Incorrect efforts to maintain urinary continence may induce urethral external sphincter or pelvic floor overcontraction and result in hypertonicity of the pelvic floor. A hypertonic pelvic floor may often contribute to dysfunctional voiding, incomplete eomptying of towel, and finally obstipation or pelvic pain. Dysfunctional voiding is an abnormality of bladder emptying in neurologically intact individuals in whom there is an increased urethral external sphincter or pelvic floor activity during voluntary voiding.
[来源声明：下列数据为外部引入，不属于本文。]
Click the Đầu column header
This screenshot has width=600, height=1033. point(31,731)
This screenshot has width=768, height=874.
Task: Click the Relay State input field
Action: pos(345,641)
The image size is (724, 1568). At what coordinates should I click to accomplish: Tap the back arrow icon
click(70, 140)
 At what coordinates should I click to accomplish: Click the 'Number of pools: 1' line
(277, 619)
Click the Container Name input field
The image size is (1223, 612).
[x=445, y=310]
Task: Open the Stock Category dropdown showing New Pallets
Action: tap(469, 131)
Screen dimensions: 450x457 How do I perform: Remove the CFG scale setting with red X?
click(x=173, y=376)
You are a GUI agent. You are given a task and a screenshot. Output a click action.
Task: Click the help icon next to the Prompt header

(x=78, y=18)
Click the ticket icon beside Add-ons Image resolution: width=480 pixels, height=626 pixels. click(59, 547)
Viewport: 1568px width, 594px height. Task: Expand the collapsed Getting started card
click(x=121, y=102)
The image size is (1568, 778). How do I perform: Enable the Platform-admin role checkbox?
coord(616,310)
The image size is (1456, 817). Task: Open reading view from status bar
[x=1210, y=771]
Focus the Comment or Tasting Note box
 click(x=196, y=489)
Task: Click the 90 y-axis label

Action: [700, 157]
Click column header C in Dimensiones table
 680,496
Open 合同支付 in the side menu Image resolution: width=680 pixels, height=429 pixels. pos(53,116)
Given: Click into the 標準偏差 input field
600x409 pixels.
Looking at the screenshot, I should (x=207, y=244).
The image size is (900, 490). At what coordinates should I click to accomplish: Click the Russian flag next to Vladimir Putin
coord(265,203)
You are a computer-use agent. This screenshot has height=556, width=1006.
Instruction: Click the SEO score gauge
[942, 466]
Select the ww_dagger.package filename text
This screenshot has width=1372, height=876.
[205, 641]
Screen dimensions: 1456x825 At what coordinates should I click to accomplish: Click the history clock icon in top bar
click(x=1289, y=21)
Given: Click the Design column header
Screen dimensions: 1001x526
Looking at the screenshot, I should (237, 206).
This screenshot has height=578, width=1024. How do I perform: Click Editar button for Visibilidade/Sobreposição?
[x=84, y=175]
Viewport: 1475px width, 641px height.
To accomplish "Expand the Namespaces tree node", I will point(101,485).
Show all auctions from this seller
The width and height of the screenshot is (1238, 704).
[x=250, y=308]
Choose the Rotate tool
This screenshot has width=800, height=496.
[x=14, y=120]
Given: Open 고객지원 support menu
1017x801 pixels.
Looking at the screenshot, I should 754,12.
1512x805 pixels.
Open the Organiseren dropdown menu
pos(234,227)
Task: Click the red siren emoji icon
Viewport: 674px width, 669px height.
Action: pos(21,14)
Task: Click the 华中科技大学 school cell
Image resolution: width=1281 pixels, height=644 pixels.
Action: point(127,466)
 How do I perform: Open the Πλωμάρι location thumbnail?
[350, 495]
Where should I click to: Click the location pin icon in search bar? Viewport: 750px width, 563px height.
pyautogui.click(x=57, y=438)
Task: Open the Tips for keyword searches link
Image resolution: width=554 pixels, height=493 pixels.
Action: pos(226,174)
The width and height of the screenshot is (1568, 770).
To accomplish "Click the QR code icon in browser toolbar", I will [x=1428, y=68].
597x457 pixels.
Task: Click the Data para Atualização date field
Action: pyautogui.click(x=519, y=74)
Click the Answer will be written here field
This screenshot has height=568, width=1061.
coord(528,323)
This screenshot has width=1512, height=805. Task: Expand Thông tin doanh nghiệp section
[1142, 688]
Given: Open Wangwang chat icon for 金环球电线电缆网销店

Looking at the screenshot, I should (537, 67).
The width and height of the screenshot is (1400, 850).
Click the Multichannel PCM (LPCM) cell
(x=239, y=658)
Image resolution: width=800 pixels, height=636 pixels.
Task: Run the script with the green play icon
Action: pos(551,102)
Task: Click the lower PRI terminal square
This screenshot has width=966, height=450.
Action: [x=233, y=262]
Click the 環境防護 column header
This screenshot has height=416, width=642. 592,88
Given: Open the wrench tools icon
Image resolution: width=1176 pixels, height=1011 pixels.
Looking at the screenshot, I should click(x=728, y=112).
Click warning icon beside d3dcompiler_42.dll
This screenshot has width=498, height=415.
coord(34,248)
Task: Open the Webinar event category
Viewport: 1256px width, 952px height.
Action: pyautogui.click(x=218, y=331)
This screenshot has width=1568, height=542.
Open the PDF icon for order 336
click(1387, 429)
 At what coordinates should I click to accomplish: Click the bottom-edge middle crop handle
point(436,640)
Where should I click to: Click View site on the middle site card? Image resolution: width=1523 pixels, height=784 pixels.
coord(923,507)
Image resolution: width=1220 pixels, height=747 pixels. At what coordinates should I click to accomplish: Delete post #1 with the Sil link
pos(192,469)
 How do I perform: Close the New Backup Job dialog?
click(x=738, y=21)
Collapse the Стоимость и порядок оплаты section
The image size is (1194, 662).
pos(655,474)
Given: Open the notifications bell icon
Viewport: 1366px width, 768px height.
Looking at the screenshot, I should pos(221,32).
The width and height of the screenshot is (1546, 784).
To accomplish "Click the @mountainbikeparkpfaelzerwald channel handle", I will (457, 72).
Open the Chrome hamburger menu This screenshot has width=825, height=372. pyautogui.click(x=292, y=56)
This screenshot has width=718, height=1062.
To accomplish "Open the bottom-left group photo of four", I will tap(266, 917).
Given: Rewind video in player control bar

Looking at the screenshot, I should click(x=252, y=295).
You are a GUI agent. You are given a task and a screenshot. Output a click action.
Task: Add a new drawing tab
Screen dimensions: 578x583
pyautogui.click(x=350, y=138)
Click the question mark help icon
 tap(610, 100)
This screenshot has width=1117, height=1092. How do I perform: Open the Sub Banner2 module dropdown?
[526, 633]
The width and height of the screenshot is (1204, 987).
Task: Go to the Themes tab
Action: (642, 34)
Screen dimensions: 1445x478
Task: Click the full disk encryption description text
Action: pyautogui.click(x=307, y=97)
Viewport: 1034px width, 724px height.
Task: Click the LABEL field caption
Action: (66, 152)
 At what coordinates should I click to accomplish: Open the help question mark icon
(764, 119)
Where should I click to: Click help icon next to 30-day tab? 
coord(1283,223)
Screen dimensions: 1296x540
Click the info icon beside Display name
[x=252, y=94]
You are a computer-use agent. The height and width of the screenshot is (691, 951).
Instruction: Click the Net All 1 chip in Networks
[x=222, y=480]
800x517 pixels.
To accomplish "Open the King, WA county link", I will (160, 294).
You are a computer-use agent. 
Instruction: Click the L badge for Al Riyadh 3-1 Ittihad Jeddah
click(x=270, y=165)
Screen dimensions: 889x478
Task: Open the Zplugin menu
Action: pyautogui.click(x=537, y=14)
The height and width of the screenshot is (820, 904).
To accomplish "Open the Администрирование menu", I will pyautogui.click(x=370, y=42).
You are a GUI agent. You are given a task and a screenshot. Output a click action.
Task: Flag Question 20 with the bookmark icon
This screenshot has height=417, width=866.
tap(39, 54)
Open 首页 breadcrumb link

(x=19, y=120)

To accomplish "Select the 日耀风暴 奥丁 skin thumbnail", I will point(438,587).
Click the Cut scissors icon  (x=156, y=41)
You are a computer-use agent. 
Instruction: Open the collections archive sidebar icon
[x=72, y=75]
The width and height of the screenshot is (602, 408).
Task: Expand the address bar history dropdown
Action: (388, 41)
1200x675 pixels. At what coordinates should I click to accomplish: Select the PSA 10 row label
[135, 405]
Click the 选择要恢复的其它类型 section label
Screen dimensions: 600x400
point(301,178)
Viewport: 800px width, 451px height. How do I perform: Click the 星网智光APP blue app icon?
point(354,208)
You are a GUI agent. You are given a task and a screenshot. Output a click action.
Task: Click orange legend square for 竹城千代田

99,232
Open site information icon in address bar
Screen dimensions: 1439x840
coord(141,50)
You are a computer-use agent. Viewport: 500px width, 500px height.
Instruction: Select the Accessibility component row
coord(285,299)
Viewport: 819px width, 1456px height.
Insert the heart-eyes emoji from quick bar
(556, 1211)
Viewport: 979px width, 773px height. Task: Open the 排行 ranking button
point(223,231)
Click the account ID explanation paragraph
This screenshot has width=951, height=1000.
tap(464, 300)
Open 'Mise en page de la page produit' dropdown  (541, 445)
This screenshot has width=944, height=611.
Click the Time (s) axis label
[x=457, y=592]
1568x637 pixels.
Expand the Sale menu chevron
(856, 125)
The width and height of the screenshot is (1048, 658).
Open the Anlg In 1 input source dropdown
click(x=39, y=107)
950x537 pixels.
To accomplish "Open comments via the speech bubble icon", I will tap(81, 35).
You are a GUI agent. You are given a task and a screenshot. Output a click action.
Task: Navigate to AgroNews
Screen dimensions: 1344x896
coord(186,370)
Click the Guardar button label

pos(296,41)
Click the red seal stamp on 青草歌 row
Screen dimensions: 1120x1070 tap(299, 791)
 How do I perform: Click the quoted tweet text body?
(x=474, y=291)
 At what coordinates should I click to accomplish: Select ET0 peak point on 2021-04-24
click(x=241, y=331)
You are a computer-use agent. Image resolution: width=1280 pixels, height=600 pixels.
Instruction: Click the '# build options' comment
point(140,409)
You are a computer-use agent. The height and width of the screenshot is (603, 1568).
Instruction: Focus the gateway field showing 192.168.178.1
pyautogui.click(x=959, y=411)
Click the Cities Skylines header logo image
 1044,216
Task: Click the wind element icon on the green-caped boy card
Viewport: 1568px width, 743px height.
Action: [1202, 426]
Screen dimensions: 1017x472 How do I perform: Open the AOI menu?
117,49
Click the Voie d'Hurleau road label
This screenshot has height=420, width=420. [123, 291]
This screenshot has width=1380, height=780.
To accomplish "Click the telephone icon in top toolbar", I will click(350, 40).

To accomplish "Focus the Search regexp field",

This learned behavior may result in various lower urinary tract symptoms and functional obstruction. It may also be responsible for recurrent urinary tract infections, acute or chronic urinary retention and , in severe cases, upper and lower urinary tract decompensation. Dyscoordination between detrusor and urethral external sphincter during voiding disorder. A causal treatment of the urethral external sphincter appears reasonable. The urethral external sphincter, which is part of the pelvic floor , is under voluntary control and is accessible to treatment with biofeedback. Over the years, biofeedback plus behavioral modification has become the recommended treatment for dysfunctional voiding in children as weak as in women, it also proves successful in men. Behavioral modification included timed voiding at 2-hour intervals, hydration based on urine color (concentration), a high fiber diet, instruction on proper toilet posture and daily rules applied at home to improve the voiding pattern and complete emptying with voiding. Pelvic floor exercise was designed to increase the patient’s awareness of their pelvic floor musculature and to teach them how to contract and relax the muscles with a special emphasis on relaxation. Biofeedback was often used to assist pelvic floor training since most patients have difficulty in contracting their pelvic floor separately from adjacent hip and abdominal muscle group. Electrical stimulation at high frequency induces levator ani fatique and subsequent blockade of spasm-pain cycle. Sacral neuromodulation, interfering with increased afferent from urethral sphincter to inhibit pathological reflex and enable restoration of voiding reflex, was reserved for refractory condition.